Inhaltsbeschreibung des Sammelbandes
»Gründet Werkstätten!« ist eine mögliche Antwort auf die aktuellen Anforderungen, die gerade die Geisteswissenschaften dazu auffordern, sich in politische Diskurse einzuschreiben und diese darüber mitzuschreiben oder mitzugestalten. Unterbrechungen und Neuanschlüsse, das Kurzschließen und Öffnen linearer Fort-Schriften scheint uns hierbei ein möglicher Modus.

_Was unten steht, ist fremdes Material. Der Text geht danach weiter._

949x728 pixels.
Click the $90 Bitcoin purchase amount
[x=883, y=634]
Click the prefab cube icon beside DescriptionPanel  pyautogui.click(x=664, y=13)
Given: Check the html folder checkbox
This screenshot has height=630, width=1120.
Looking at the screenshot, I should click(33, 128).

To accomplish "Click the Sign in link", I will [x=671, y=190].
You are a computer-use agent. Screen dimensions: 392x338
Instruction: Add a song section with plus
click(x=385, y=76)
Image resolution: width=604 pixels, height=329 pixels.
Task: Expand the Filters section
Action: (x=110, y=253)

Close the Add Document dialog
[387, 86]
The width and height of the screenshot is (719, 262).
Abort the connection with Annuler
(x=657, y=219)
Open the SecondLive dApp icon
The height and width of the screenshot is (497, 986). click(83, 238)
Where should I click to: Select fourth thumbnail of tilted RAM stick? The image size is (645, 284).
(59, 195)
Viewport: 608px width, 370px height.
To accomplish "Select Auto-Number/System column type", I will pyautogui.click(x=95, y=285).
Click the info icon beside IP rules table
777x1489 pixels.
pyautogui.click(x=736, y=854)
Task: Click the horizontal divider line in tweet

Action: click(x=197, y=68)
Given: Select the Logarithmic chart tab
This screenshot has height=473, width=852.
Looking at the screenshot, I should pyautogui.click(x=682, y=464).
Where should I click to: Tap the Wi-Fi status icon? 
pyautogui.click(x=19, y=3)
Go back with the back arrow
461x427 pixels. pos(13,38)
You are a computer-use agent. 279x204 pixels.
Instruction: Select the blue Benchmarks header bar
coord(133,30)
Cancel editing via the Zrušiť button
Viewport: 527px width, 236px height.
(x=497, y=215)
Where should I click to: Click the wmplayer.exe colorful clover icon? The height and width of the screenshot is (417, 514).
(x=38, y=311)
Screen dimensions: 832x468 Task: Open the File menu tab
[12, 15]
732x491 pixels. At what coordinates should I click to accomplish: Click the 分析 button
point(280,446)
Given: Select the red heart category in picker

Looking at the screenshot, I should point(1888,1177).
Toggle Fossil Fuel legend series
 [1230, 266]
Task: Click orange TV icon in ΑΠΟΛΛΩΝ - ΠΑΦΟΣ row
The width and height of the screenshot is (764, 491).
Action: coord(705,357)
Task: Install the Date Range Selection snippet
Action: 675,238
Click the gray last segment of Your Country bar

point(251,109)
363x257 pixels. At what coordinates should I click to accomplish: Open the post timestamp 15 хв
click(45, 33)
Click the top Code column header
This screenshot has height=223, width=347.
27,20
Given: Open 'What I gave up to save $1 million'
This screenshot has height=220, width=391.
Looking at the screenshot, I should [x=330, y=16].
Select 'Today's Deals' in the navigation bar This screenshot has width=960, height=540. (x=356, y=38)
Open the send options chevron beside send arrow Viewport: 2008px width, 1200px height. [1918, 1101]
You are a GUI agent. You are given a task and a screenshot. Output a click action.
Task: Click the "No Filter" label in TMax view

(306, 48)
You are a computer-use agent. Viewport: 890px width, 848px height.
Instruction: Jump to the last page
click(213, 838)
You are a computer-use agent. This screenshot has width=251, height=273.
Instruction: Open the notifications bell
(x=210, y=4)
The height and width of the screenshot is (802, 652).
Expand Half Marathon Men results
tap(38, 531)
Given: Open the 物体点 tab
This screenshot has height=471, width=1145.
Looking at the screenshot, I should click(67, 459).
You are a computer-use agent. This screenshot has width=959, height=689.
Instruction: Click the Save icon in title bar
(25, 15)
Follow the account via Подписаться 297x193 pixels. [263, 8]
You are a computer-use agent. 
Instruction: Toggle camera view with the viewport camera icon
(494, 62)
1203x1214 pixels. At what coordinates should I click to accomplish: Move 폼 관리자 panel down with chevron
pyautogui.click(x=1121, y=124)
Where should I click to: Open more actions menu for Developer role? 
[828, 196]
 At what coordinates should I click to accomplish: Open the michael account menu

Zukunft, gefaltet. Choreographien des als-ob ist das für den Moment im Zeichenhaften stillgestellte Ergebnis einer kollaborativ-experimentellen Schreib- und Denkwerkstatt, an der elf Wissenschaftler:innen und Künstler:innen beteiligt waren. Angelehnt an das surrealistische Spiel Cadavre exquis waren die Mitschreibenden gleichsam Mitfaltende, Unterbrechende wie Unterbrochene: Ausformulierte Ansätze wurden, getaktet und gezeittafelt, fortgeschrieben, letzte Sätze eingefaltet weitergegeben und mitgerissen, woraus sich neue Anschlüsse, lose Enden und schlussendlich neun Textskulpturen ergaben, die die Signatur einer verzweigten Textagentur tragen. Agierende waren dabei nicht allein die Autor:innen oder die flüchtige Autor:innengruppe, sondern ebenso die Spielregeln, die Post und deren Irrwege, die lose im Dazwischen hängenden Anschlüsse, usurpatorische Würfelspiele und nicht zuletzt das Herausgeber*innen-Kollektiv, das als schaltende und verwaltende Instanz aktiv-passiv mitschrieb und (ver-)formte.


Zukunft, gefaltet. Choreographien des Als-Ob erscheint im Oktober 2021 bei nocturne, Berlin/Weimar. Es kann als Taschenbuch für 20€ (über Email an info@nocturne-plattform.de) bestellt werden und ist in digitaler Versionkostenfrei zugänglich.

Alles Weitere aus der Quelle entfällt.